• [To-do list]:
1) In the MAGREF summary, what two techniques does MAGREF use to inject reference subjects into a pre-trained I2V backbone?
2) Translate this sentence from the MAGREF summary into German: "MAGREF utilizes "region-aware masking + pixel-level channel concatenation" to inject an arbitrary number and category of reference subjects into a pre-trained I2V backbone."
3) Write the next part of the MAGREF summary, picking up right after its last paragraph.

• [Article]:
-----

MAGREF: Masked Guidance for Any-Reference Video Generation with Subject Disentanglement¶

Conference: ICLR 2026
OpenReview: https://openreview.net/forum?id=Nbl43eAVaE
Code: TBD (Demo included in supplementary materials)
Area: Video Generation / Subject-Driven Generation
Keywords: any-reference video generation, masked guidance, subject disentanglement, multi-subject, identity preservation

TL;DR¶

MAGREF utilizes "region-aware masking + pixel-level channel concatenation" to inject an arbitrary number and category of reference subjects into a pre-trained I2V backbone. By employing "subject disentanglement" to inject semantic values of individual text tokens into corresponding visual regions, it achieves high-fidelity and controllable any-reference video generation without modifying the underlying architecture.

Background & Motivation¶

Background: While diffusion models can generate temporally coherent videos based on text or single reference images, there is a rapidly increasing demand for fine-grained control over appearance and identity using multiple reference images. This has given rise to the "any-reference video generation" task—synthesizing consistent and personalized videos given an arbitrary combination of reference subjects (humans, animals, clothing, accessories, environments) and text prompts.

-----

• [Recorded data]:

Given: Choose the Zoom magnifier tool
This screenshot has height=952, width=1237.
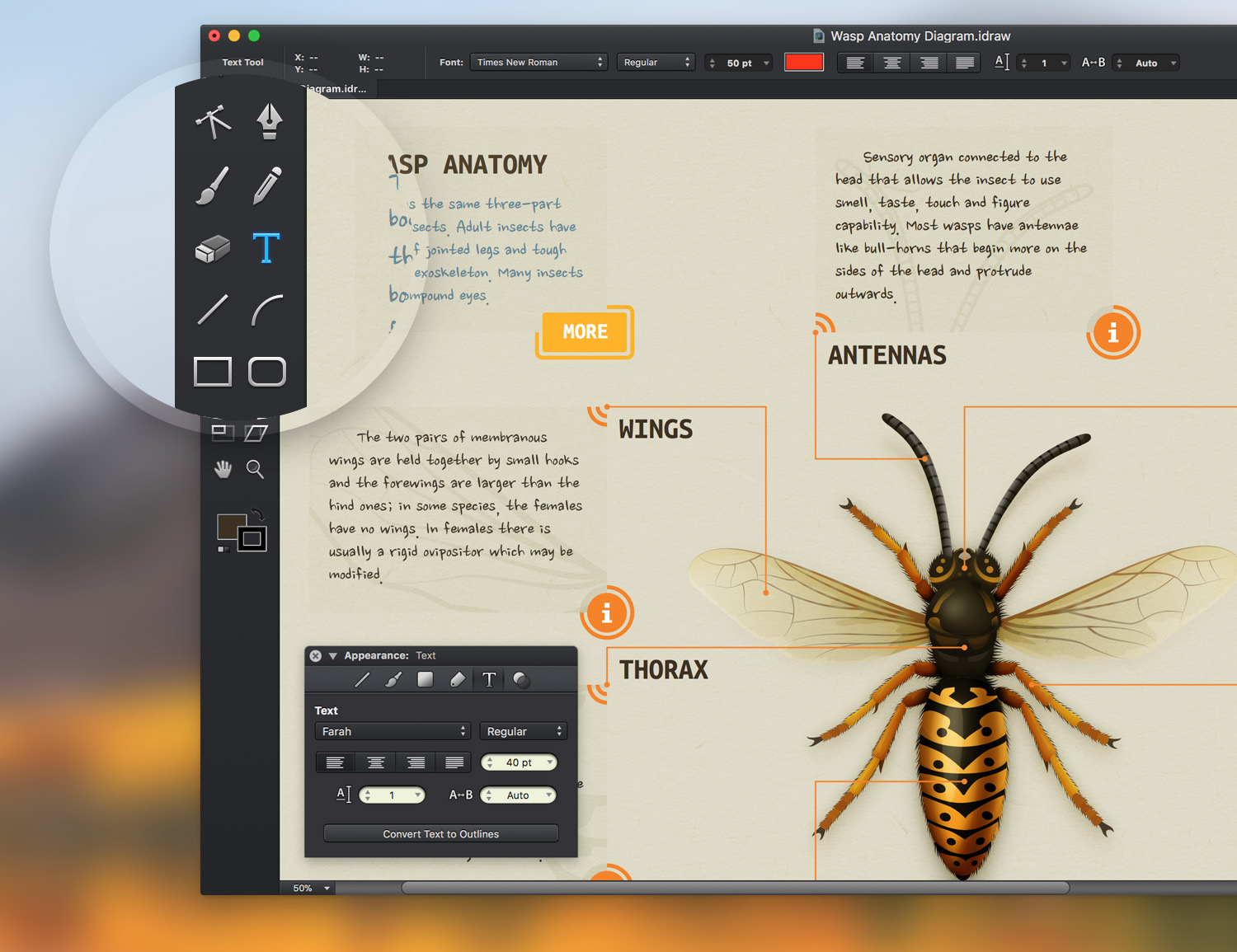Looking at the screenshot, I should [x=256, y=470].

-----

• [Answers in order]:
1) Region-aware masking combined with pixel-level channel concatenation.

2) MAGREF nutzt „regionsbewusste Maskierung + Kanalverkettung auf Pixelebene“, um eine beliebige Anzahl und Kategorie von Referenzsubjekten in ein vortrainiertes I2V-Backbone einzubringen.

3)
Limitations of Prior Work: Conditioning video generation on both text and multiple reference images significantly expands the conditional space, leading to three major issues: (1) Identity inconsistency, where details like facial structures or accessories drift across frames; (2) Multi-subject entanglement, where identities from different reference images are confused or blended; (3) Copy-paste artifacts, where reference images are abruptly pasted into the scene, undermining realism. Existing works either rely on external identity modules supporting only single images (e.g., ConsisID), which lack scalability, or concatenate visual tokens along the token dimension (e.g., ConcatID, VACE, Phantom), which requires massive data and suffers from poor identity preservation or generalization. SkyReels-A2 uses channel-wise concatenation with temporal masks but still fails to resolve these issues holistically.

Key Challenge: The core challenge lies in balancing the "retention of strong priors from pre-trained backbones without structural changes" against the "precise distinction of an arbitrary number of unknown subjects while binding each subject to the correct text." Concatenation along the token dimension requires relearning identity consistency from scratch, while temporal concatenation disrupts the first-frame consistency inherent in I2V models.

Goal: To build a unified framework that requires no architectural modifications and simultaneously addresses identity consistency, subject disentanglement, and the elimination of copy-paste artifacts.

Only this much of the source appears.